El fondo del debate va más allá de Claude. La inteligencia artificial generativa se está convirtiendo en una herramienta diaria para profesionales, desarrolladores, creadores de contenido, analistas y equipos de producto. A medida que aumenta el uso, también crece la importancia de saber gestionar tokens, contexto y costes. La productividad no depende solo de tener acceso al modelo más potente, sino de usarlo con método.

La lección es bastante clara: los límites no siempre se evitan pagando más. A menudo se evitan trabajando mejor.

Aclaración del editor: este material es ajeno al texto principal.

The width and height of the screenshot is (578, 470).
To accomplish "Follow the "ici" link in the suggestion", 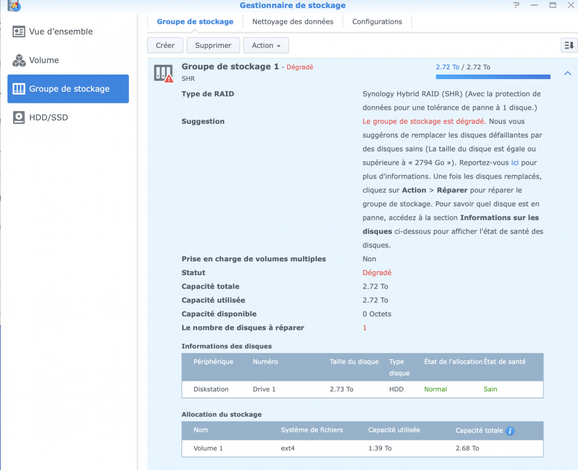I will (x=514, y=163).
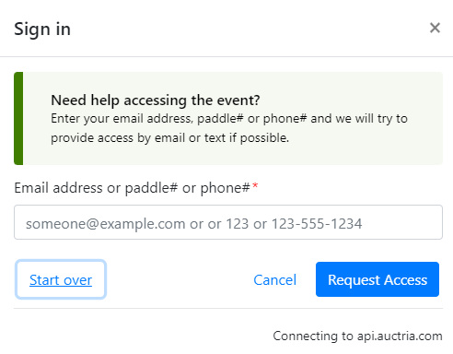Click the 'Enter your email address, paddle#' help sentence
Image resolution: width=453 pixels, height=354 pixels.
tap(229, 119)
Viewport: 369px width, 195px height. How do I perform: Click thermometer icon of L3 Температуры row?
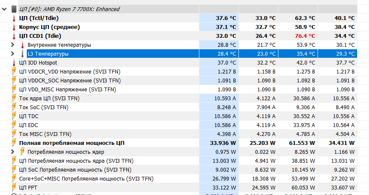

Planificar antes de construir, dividir conversaciones, crear memoria reutilizable, elegir el modelo adecuado y no pedir a una herramienta cara tareas que puede hacer una más barata son hábitos que pueden marcar la diferencia entre una sesión fluida y un bloqueo en mitad del trabajo.

Para los usuarios intensivos, esta disciplina será cada vez más importante. Los modelos avanzados no serán infinitos ni gratuitos, y los planes de suscripción seguirán imponiendo restricciones. Quien aprenda a estructurar sus sesiones tendrá más margen, más control y mejores resultados. No es solo una forma de ahorrar tokens: es una forma más profesional de trabajar con inteligencia artificial.

Preguntas frecuentes

¿Por qué se agotan tan rápido los límites de Claude?
Normalmente por conversaciones muy largas, uso de modelos avanzados para tareas simples, generación repetida de código o artefactos y falta de planificación antes de pedir tareas complejas.

¿Qué modelo conviene usar para ahorrar tokens?
La idea es empezar con modelos ligeros para tareas sencillas, usar modelos intermedios para trabajo normal y reservar los modelos más potentes para tareas difíciles o versiones finales.

¿Es mejor usar un chat largo o varios chats pequeños?
Para ahorrar tokens y mejorar la calidad, suele ser mejor usar varios chats más cortos dentro de un proyecto con instrucciones estables. Un chat largo arrastra contexto innecesario.

¿Qué es un prompt de traspaso?
Es un resumen generado por el propio modelo para continuar una tarea en un nuevo chat sin perder lo importante. Sirve para evitar conversaciones interminables y reducir contexto inútil.